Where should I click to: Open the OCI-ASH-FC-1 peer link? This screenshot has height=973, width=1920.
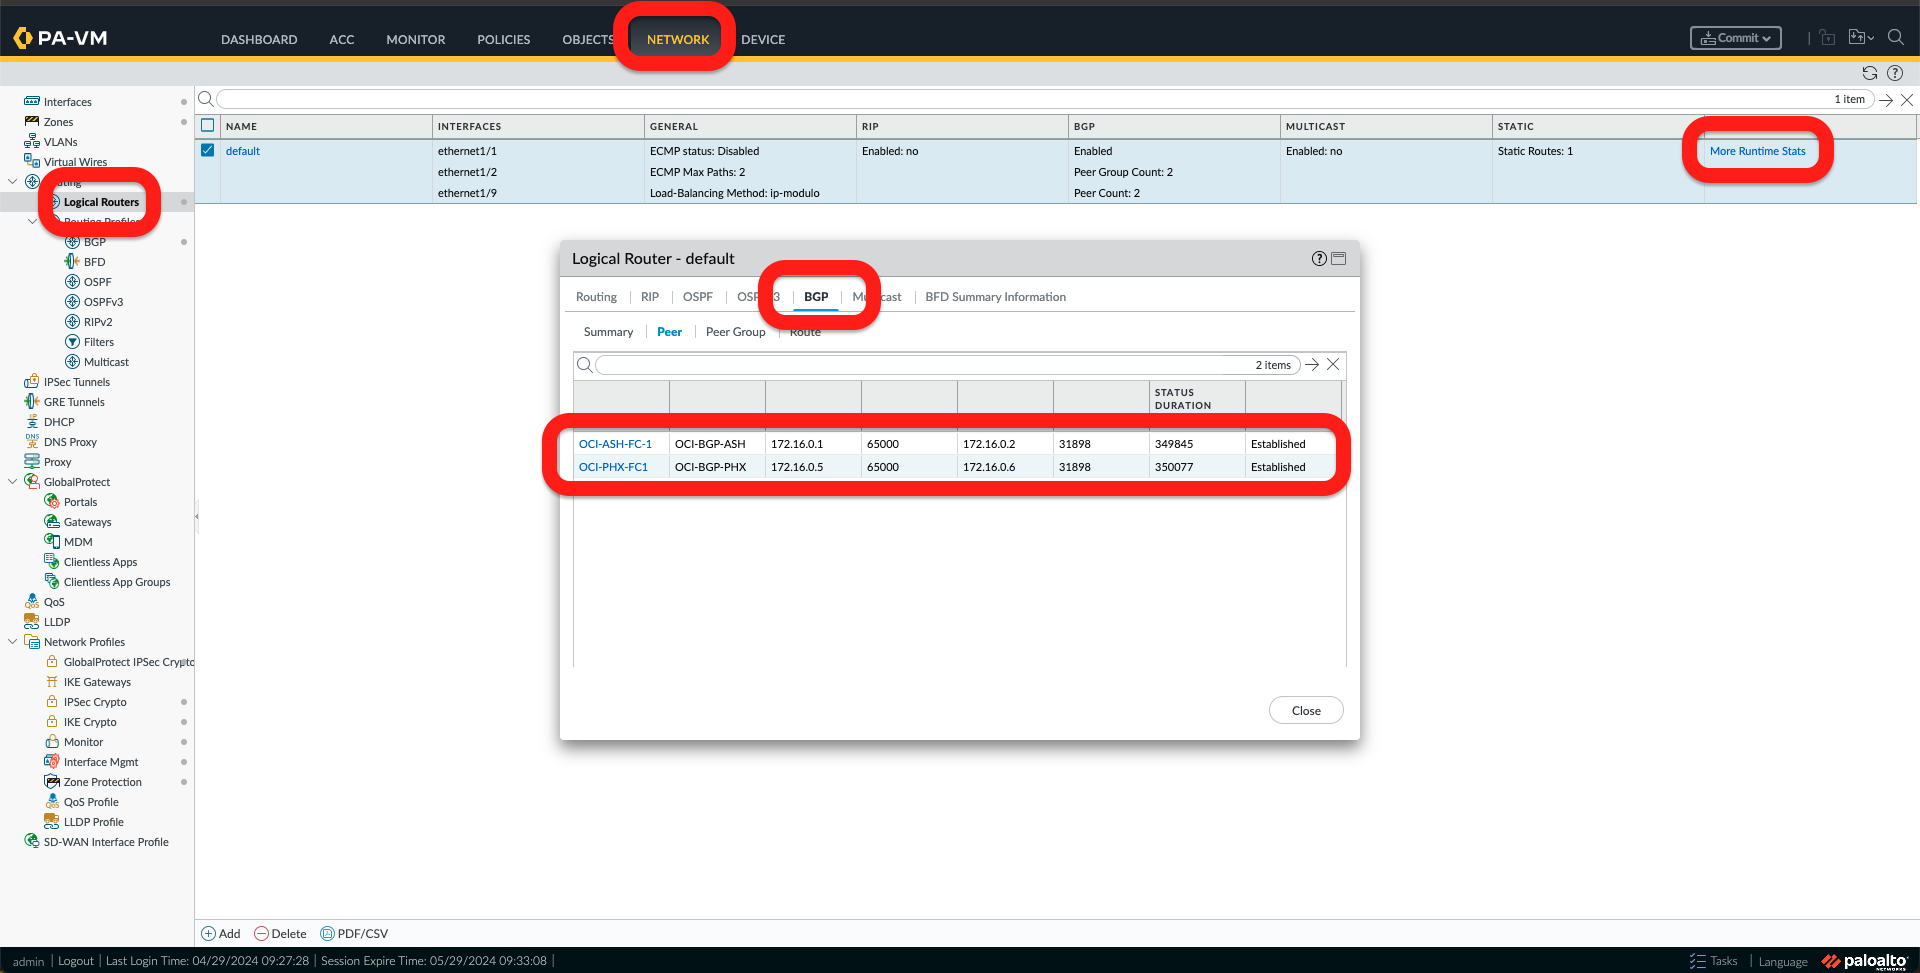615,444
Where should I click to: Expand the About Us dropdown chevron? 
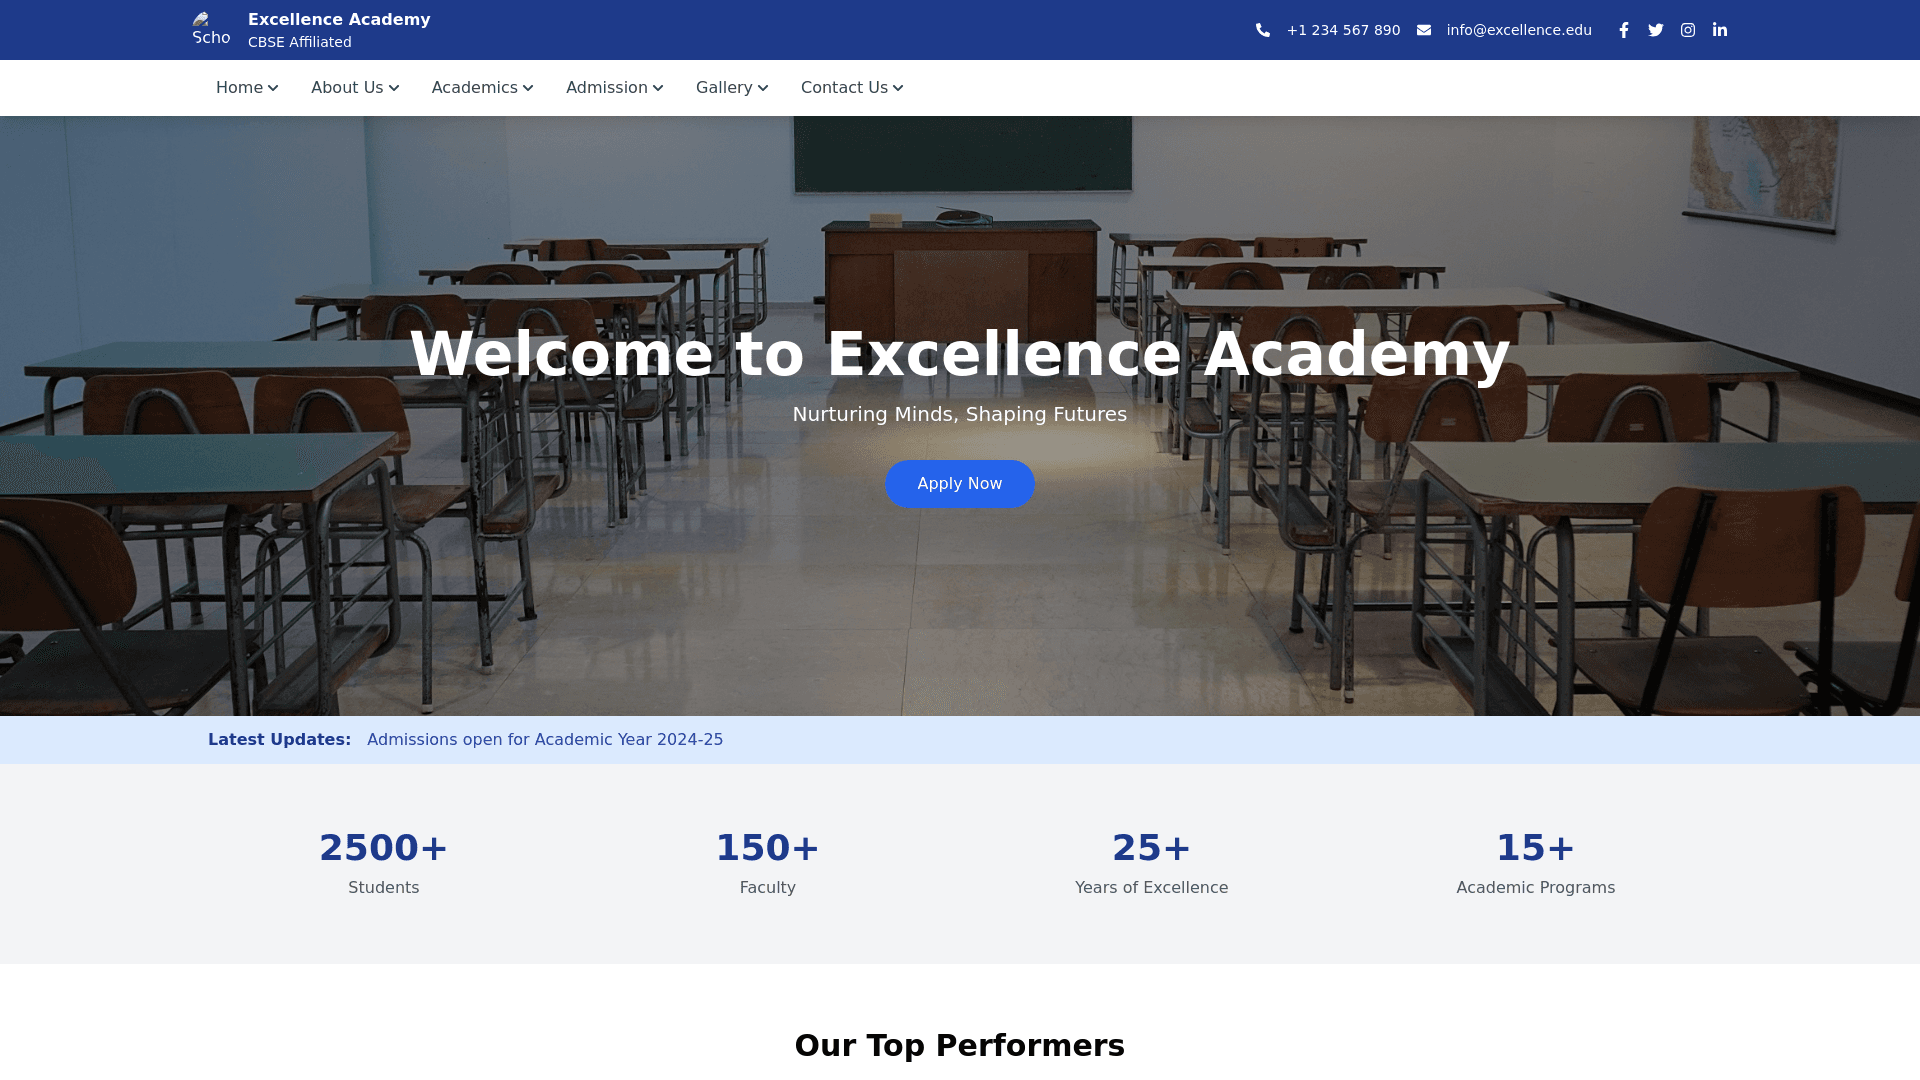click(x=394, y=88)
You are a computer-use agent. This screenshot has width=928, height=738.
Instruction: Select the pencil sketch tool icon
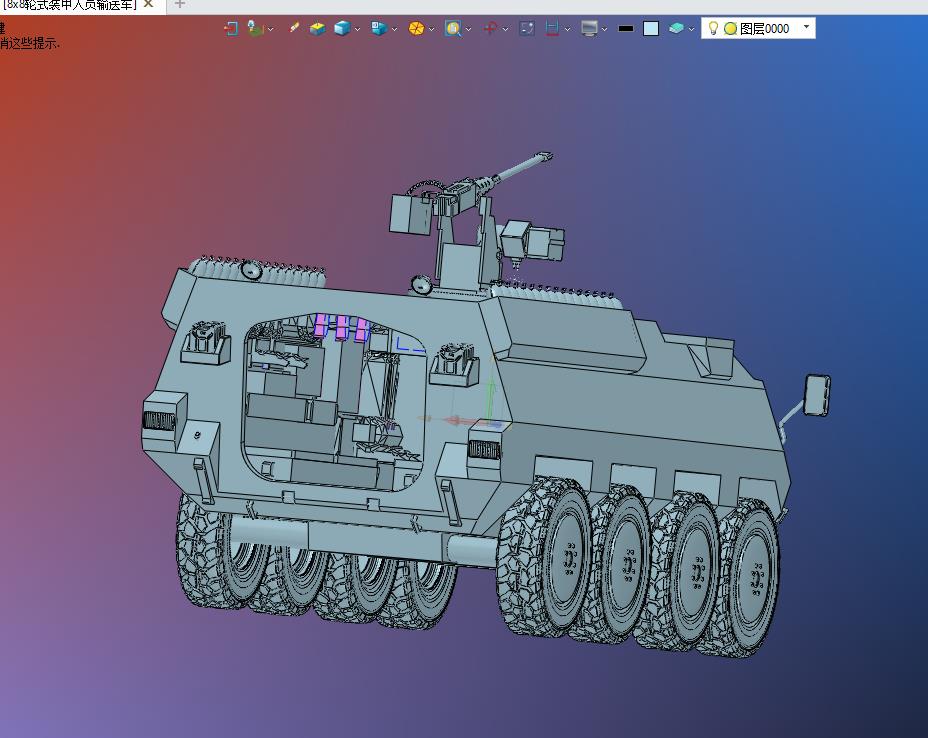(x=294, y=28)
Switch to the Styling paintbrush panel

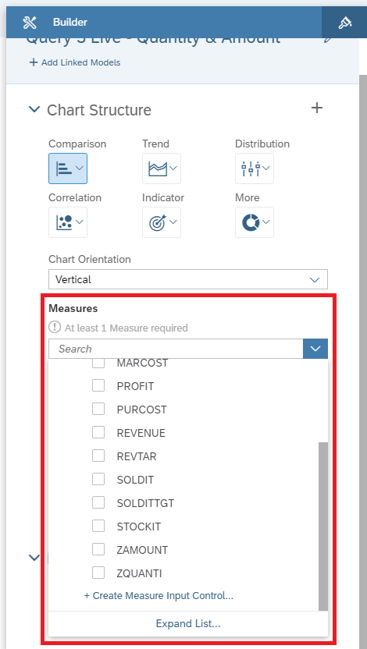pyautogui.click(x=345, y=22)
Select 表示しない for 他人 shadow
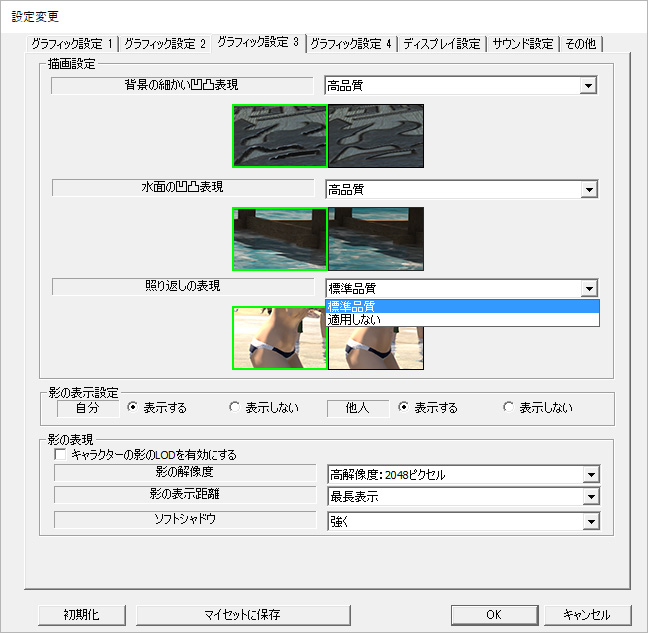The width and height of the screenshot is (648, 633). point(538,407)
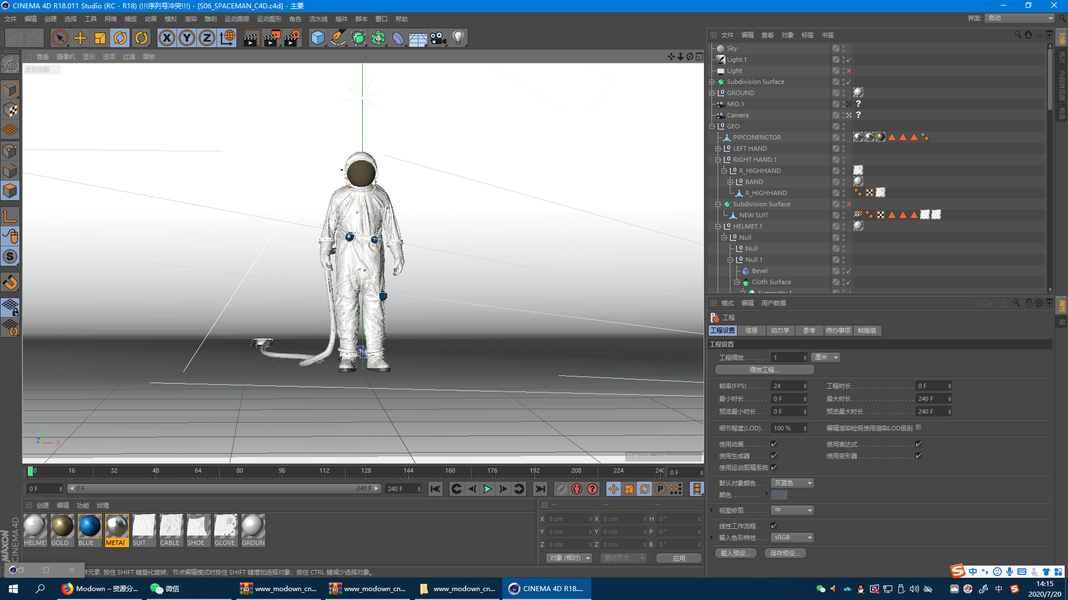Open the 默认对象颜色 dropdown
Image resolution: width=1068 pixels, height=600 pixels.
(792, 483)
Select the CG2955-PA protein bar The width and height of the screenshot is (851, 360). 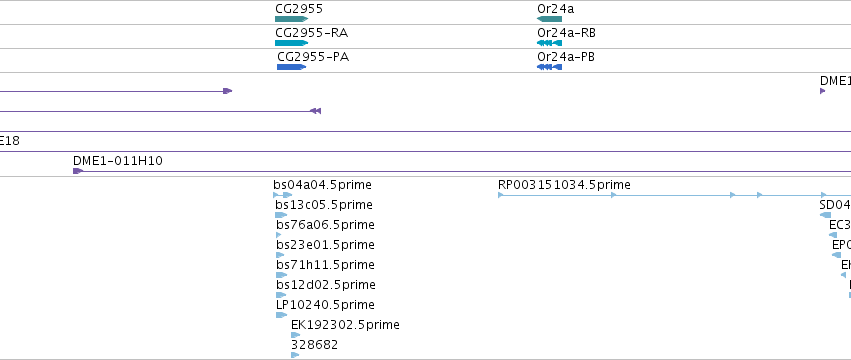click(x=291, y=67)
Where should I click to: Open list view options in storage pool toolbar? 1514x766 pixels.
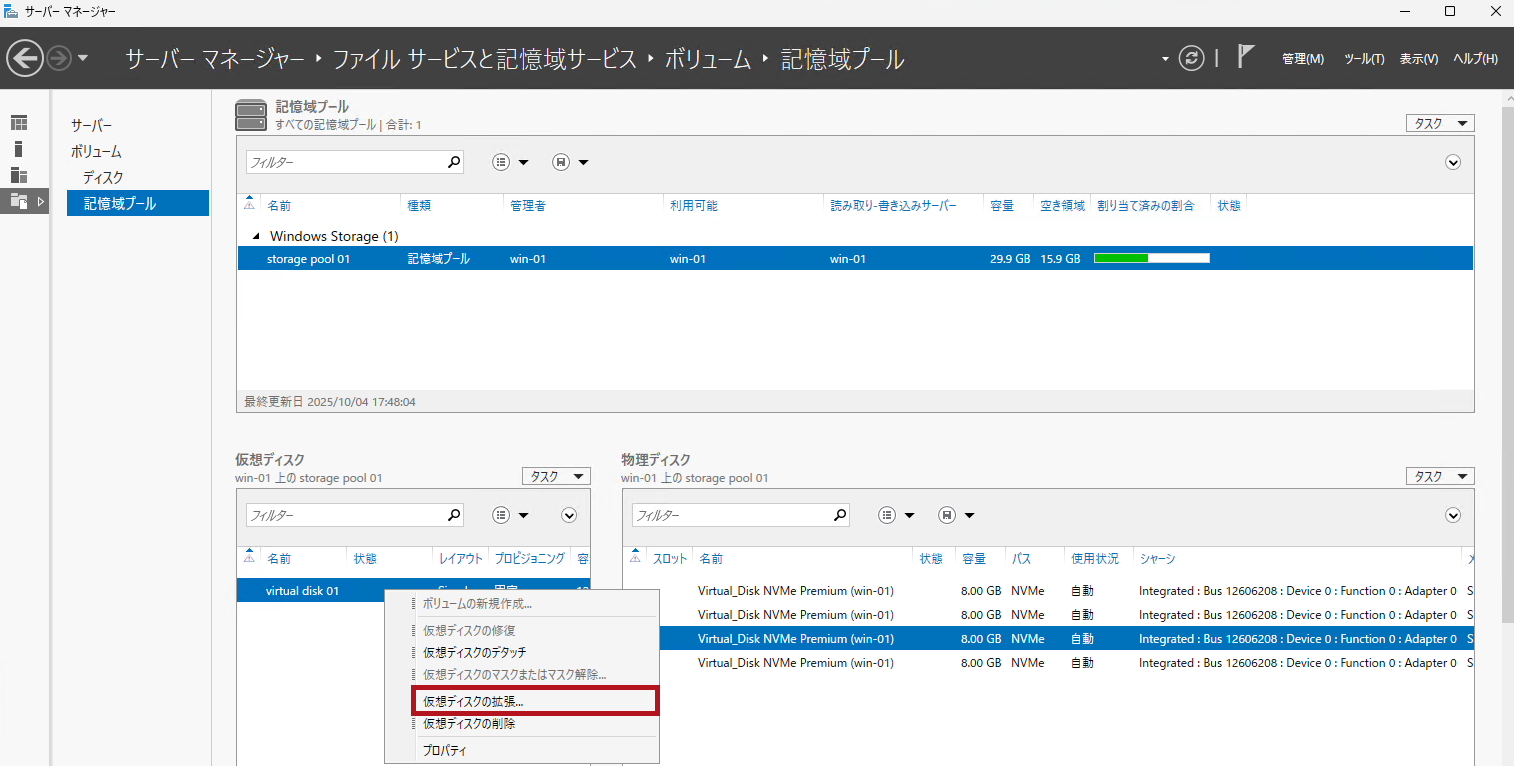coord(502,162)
★ ★ ★ ★
Work instructions → Beginning with the line that holds "Where should I click to: Open list", extract every line to the end of the material, exactly as it stands, and drop the pictures.

Output of the exercise →
Where should I click to: Open list view options in storage pool toolbar? 1514x766 pixels.
coord(502,162)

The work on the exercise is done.